Textauszug.

* * * * *

# Microcontroller und Wlan



## exorkun (28. Oktober 2004)

Hallo zusammen,

möglicherweise haben einige schonmal etwas vom
"c't-COM-auf-LAN-Adapter / c't-Mikrocontroller-im-LAN" - Projekt in der "ct" gehört.
Link für interessierte:
http://www.heise.de/ct/ftp/projekte/com2lan/

Mich würde interessieren, ob es etwas vergleichbares auch für Wlan gibt.
Das Projekt selbst ist hervoragend, jedoch ist es für Versuche im Bereich der Robotik nicht direkt praktikabel einen mobilen Roboter an eine Leine zu hängen.

Die Kapazitäten auf Mikrocontrollern sind begrenzt, und die Geschwindigkeit eines RS232-Funkmoduls ebenso, daher mein wachsendes Interesse, einen Roboter teil-autonom aufzubauen.
Das würde bedeuten, grundlegende Funktionen auf dem eingesetzen Controller oder auch mehreren davon zu realisieren, jedoch höhere Funktionen auf einem Pc laufen zu lassen.
Ideal wäre es wenn die Kommunikation über Wlan laufen könnte, und der Controller über tcp/ip ansprechbar wäre.

* * * * *

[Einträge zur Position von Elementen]
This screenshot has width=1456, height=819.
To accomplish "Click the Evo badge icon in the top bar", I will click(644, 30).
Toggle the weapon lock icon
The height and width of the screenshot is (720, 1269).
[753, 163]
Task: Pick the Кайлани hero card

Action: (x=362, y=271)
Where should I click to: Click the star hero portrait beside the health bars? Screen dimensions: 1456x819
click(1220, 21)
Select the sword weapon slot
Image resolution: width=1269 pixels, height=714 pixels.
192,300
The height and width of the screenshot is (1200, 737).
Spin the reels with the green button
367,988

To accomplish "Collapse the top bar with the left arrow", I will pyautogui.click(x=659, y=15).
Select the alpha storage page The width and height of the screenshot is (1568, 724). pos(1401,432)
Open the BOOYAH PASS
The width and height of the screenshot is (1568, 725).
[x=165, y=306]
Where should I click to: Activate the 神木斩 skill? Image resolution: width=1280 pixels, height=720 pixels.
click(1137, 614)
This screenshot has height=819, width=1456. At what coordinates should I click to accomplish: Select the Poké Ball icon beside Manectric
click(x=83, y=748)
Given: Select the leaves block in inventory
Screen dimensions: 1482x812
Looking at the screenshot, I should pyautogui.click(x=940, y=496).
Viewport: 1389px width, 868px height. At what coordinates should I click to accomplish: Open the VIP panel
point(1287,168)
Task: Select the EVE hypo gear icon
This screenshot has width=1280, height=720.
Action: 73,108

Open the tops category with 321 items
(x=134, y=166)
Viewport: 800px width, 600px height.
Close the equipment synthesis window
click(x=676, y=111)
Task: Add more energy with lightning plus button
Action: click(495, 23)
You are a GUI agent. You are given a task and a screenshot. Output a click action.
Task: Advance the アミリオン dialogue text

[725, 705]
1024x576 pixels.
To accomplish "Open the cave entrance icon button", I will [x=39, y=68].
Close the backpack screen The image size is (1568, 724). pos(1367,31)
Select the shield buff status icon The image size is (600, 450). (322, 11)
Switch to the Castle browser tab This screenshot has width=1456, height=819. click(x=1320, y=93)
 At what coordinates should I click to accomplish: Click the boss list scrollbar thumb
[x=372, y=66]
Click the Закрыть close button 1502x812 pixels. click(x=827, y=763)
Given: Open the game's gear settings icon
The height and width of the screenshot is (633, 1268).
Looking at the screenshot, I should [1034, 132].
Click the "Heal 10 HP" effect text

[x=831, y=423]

* * * * *

Aufgabe 1. Über welches Protokoll soll der Controller laut dem Textauszug idealerweise ansprechbar sein?
Aufgabe 2. Prüfe anhand des Textauszugs, ob diese Aussagen zutreffen: (a) Der Beitrag stammt vom 28. Oktober 2004. (b) Die höheren Funktionen sollen auf dem Controller laufen. (c) Die Geschwindigkeit eines RS232-Funkmoduls wird als begrenzt beschrieben.

Vollständige Antwort 1. Über TCP/IP.

Vollständige Antwort 2.
(a) Ja: „28. Oktober 2004“.
(b) Nein: „jedoch höhere Funktionen auf einem Pc laufen zu lassen“.
(c) Ja: „Die Kapazitäten auf Mikrocontrollern sind begrenzt, und die Geschwindigkeit eines RS232-Funkmoduls ebenso“.